User145690mlt · 19/05/2024 21:16

She has seen aggression from him, not directed towards her but she says it scared her. He has given her silent treatment in the past. He has also forced her to have contact in the past even when she has been hysterical. I think she doesn't trust him ultimately.

OP posts:
greenbeansrock · 19/05/2024 21:20

why on earth did you agree a 50/50 childcare plan with him a few months ago?

JanglyBeads · 19/05/2024 21:22

Is he actually going to go to court and accuse you of alienation or does he like making threats OP?

tovarisch · 19/05/2024 21:24

This reply has been deleted

This has been deleted by MNHQ for breaking our Talk Guidelines.

KitKatChunki · 19/05/2024 21:29

I have a situation where dd's dad is trying to get her full time so I pay him maintenance (she barely knows him). I've got a call with Cafcas the month before where I will explain how little he has seen her and how she feels and my friend who works with fostered children has said she thinks my dd will be able to write a letter to the Judge to explain her position. Dd will be 13 at the time and this is considered to hold sway. I thought I'd suggest it as an idea, if others think it would work with a younger dd, as she is scared of him?
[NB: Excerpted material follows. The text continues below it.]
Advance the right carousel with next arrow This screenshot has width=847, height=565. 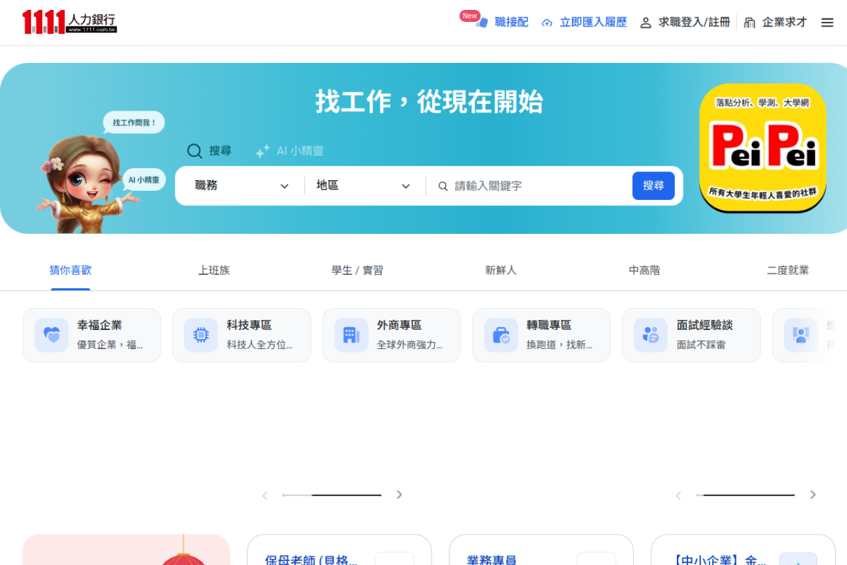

Tiptoptum · 19/05/2024 21:29

I have been to family court several time, and my ex, in a similar fashion, couldn’t accept his shitty behaviour had alienated the kids and so began two years of screaming “parental alienation”
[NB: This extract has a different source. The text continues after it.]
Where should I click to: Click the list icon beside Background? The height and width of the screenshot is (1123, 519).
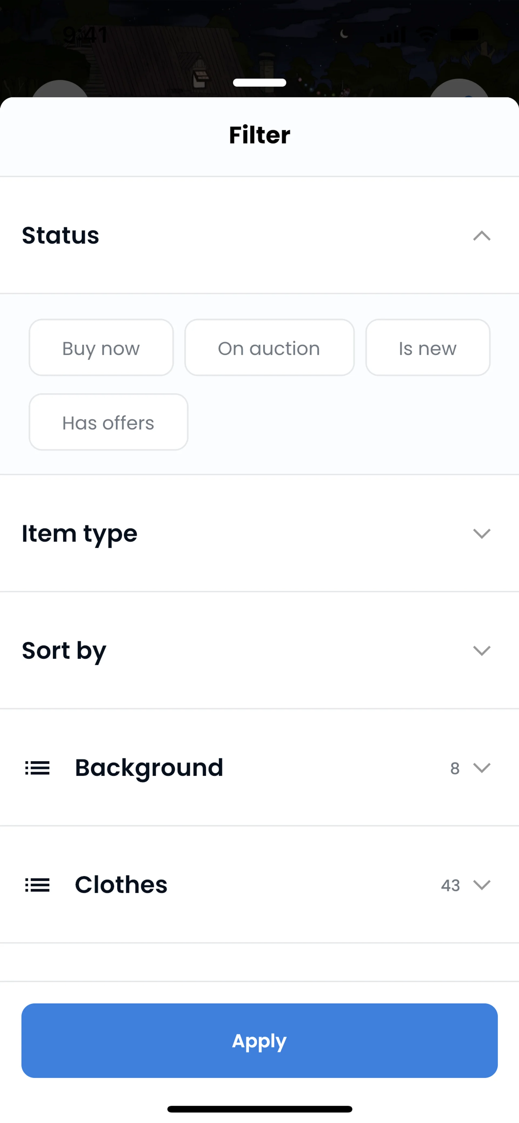pyautogui.click(x=38, y=768)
You just need to be whiter than white. Likely that Cafcass would get involved, so you say the right things, what your child has seen and what you have done to encourage her to go.

They will likely talk to her, so your daughter needs to be clear in her own head what she wants. They spoke to my children, and personally I think the Cafcass officer clutched at anything to get the generic Cafcass access.

Point is, they can yell it all they want, but your child is old enough to vocalise her thoughts and reasons.

I don’t know that he will get far if he already has 50/50 so it sounds like empty threats anyway. Personally I’d be looking at the whole 50/50 set up anyway!!

User145690mlt · 19/05/2024 21:39

Every time it's 'his day' I arrange for them to see each other. I always have to be there but I have evidence of all of that. I have evidence and text messages that show I have tried to encourage her and support their relationship. My DS still does the 50/50 with his Dad so I'm not sure how I can be accused of alienating one child.

We saw him today and DD told him she didn't want him picking her up from school and it worried her (he has previously taken her from school early without her or my knowledge). He said to her "well if Mum was in a car crash then I would have to come and pick you up". She cried all the way home in the car.

OP posts:
User145690mlt · 20/05/2024 17:20

Anyone know if I can be accused of this if I am going to take DD to see him and his family?
He is saying I am restricting access.

OP posts:
paprikaforever · 22/05/2024 14:42

how did you proceed OP?

Unexpectedlysinglemum · 13/10/2025 07:35

User145690mlt · 20/05/2024 17:20

Anyone know if I can be accused of this if I am going to take DD to see him and his family?
He is saying I am restricting access.

What happened op?

User145690mlt · 13/10/2025 07:53

@Unexpectedlysinglemum Wow good morning! This was so long ago!

We are actually in court this week for a dispute resolution hearing. We have been through a section 7 which has recommended she has phone contact with him twice a week and on special occasions if I am willing to be there. Other than that they have said it wont be good for her to force contact. The report actually states that they see absolutely no evidence of parental alienation. I provided cafcass messages and a list of times I had facilitates contact.

None of it has stopped him and I still get messages to say she wants to see him and it's all my fault. Only last week he sent a 9 page statement to the court full of blatant lies about me! I'm trying to focus on how he can't really fight the recommendations so hopefully it will be over soon.

OP posts:
Myfridgeiscool · 13/10/2025 08:05

The Court see this stuff day in day out, they’ll see through the lies and do what Cafcass recommends.